* What the task asks
Swap each "Viewport" in the lines below for "Display", leaving everything else as it is.

Records from a data source
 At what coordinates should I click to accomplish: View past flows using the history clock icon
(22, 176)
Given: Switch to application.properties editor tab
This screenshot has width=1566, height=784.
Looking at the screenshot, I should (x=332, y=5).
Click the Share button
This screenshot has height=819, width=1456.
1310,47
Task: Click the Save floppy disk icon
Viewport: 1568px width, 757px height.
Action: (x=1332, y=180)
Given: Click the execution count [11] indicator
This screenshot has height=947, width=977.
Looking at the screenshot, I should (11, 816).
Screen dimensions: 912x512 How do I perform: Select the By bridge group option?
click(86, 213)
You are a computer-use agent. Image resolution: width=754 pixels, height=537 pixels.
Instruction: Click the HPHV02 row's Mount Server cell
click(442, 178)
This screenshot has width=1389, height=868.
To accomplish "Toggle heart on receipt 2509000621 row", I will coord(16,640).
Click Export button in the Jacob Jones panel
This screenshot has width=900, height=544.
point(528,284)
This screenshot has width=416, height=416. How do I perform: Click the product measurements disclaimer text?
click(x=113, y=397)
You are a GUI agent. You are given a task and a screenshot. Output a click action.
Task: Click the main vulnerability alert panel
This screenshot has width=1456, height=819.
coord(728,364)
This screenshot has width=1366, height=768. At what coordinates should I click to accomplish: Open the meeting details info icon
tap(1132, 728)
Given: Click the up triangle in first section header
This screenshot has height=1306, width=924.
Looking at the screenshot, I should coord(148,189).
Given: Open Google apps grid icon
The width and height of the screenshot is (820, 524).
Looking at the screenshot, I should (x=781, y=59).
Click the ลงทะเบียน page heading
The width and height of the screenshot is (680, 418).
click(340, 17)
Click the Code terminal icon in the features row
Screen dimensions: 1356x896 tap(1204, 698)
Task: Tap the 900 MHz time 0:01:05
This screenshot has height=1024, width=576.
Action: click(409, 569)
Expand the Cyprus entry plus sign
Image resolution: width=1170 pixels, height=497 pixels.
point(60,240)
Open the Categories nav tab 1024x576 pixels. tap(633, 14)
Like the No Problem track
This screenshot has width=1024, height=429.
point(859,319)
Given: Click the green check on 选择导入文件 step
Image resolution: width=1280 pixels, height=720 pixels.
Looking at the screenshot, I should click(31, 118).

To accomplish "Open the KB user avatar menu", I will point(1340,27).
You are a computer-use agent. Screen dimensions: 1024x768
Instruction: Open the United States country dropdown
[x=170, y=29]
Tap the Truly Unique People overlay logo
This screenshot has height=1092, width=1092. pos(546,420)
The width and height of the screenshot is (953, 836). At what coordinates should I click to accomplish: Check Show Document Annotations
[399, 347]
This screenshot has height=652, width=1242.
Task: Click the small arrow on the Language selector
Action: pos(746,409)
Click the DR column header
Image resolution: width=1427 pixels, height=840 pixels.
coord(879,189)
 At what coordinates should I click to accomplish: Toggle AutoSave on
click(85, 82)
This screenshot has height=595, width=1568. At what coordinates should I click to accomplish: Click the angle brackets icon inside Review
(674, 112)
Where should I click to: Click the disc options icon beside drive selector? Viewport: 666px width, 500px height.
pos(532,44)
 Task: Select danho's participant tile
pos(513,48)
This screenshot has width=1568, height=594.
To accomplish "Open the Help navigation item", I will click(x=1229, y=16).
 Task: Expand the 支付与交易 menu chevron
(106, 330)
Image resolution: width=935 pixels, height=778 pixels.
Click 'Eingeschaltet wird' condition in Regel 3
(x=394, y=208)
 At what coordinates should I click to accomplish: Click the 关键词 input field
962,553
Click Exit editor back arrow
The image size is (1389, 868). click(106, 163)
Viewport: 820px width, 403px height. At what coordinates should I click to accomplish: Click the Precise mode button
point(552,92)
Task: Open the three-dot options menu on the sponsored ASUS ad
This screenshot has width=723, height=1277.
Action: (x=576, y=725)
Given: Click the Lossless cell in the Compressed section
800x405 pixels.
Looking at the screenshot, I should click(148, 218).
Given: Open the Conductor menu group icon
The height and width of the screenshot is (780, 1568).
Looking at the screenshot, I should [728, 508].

* The result
 At what coordinates should I click to accomplish: View past flows using the history clock icon
(22, 176)
Given: Switch to application.properties editor tab
This screenshot has width=1566, height=784.
Looking at the screenshot, I should (x=332, y=5).
Click the Share button
This screenshot has height=819, width=1456.
1310,47
Task: Click the Save floppy disk icon
Display: 1568px width, 757px height.
Action: (x=1332, y=180)
Given: Click the execution count [11] indicator
This screenshot has height=947, width=977.
Looking at the screenshot, I should (11, 816).
Screen dimensions: 912x512 How do I perform: Select the By bridge group option?
click(86, 213)
You are a computer-use agent. Image resolution: width=754 pixels, height=537 pixels.
Instruction: Click the HPHV02 row's Mount Server cell
click(442, 178)
This screenshot has width=1389, height=868.
To accomplish "Toggle heart on receipt 2509000621 row", I will coord(16,640).
Click Export button in the Jacob Jones panel
This screenshot has width=900, height=544.
point(528,284)
This screenshot has width=416, height=416. How do I perform: Click the product measurements disclaimer text?
click(x=113, y=397)
You are a GUI agent. You are given a task and a screenshot. Output a click action.
Task: Click the main vulnerability alert panel
This screenshot has width=1456, height=819.
coord(728,364)
This screenshot has width=1366, height=768. At what coordinates should I click to accomplish: Open the meeting details info icon
tap(1132, 728)
Given: Click the up triangle in first section header
This screenshot has height=1306, width=924.
Looking at the screenshot, I should coord(148,189).
Given: Open Google apps grid icon
The width and height of the screenshot is (820, 524).
Looking at the screenshot, I should (x=781, y=59).
Click the ลงทะเบียน page heading
The width and height of the screenshot is (680, 418).
click(340, 17)
Click the Code terminal icon in the features row
Screen dimensions: 1356x896 tap(1204, 698)
Task: Tap the 900 MHz time 0:01:05
This screenshot has height=1024, width=576.
Action: click(409, 569)
Expand the Cyprus entry plus sign
Image resolution: width=1170 pixels, height=497 pixels.
point(60,240)
Open the Categories nav tab 1024x576 pixels. tap(633, 14)
Like the No Problem track
This screenshot has width=1024, height=429.
point(859,319)
Given: Click the green check on 选择导入文件 step
Image resolution: width=1280 pixels, height=720 pixels.
Looking at the screenshot, I should click(31, 118).

To accomplish "Open the KB user avatar menu", I will point(1340,27).
You are a computer-use agent. Screen dimensions: 1024x768
Instruction: Open the United States country dropdown
[x=170, y=29]
Tap the Truly Unique People overlay logo
This screenshot has height=1092, width=1092. pos(546,420)
The width and height of the screenshot is (953, 836). At what coordinates should I click to accomplish: Check Show Document Annotations
[399, 347]
This screenshot has height=652, width=1242.
Task: Click the small arrow on the Language selector
Action: pos(746,409)
Click the DR column header
Image resolution: width=1427 pixels, height=840 pixels.
coord(879,189)
 At what coordinates should I click to accomplish: Toggle AutoSave on
click(85, 82)
This screenshot has height=595, width=1568. At what coordinates should I click to accomplish: Click the angle brackets icon inside Review
(674, 112)
Where should I click to: Click the disc options icon beside drive selector? Display: 666px width, 500px height.
pos(532,44)
 Task: Select danho's participant tile
pos(513,48)
This screenshot has width=1568, height=594.
To accomplish "Open the Help navigation item", I will click(x=1229, y=16).
 Task: Expand the 支付与交易 menu chevron
(106, 330)
Image resolution: width=935 pixels, height=778 pixels.
Click 'Eingeschaltet wird' condition in Regel 3
(x=394, y=208)
 At what coordinates should I click to accomplish: Click the 关键词 input field
962,553
Click Exit editor back arrow
The image size is (1389, 868). click(106, 163)
Display: 820px width, 403px height. At what coordinates should I click to accomplish: Click the Precise mode button
point(552,92)
Task: Open the three-dot options menu on the sponsored ASUS ad
This screenshot has width=723, height=1277.
Action: (x=576, y=725)
Given: Click the Lossless cell in the Compressed section
800x405 pixels.
Looking at the screenshot, I should click(148, 218).
Given: Open the Conductor menu group icon
The height and width of the screenshot is (780, 1568).
Looking at the screenshot, I should [728, 508].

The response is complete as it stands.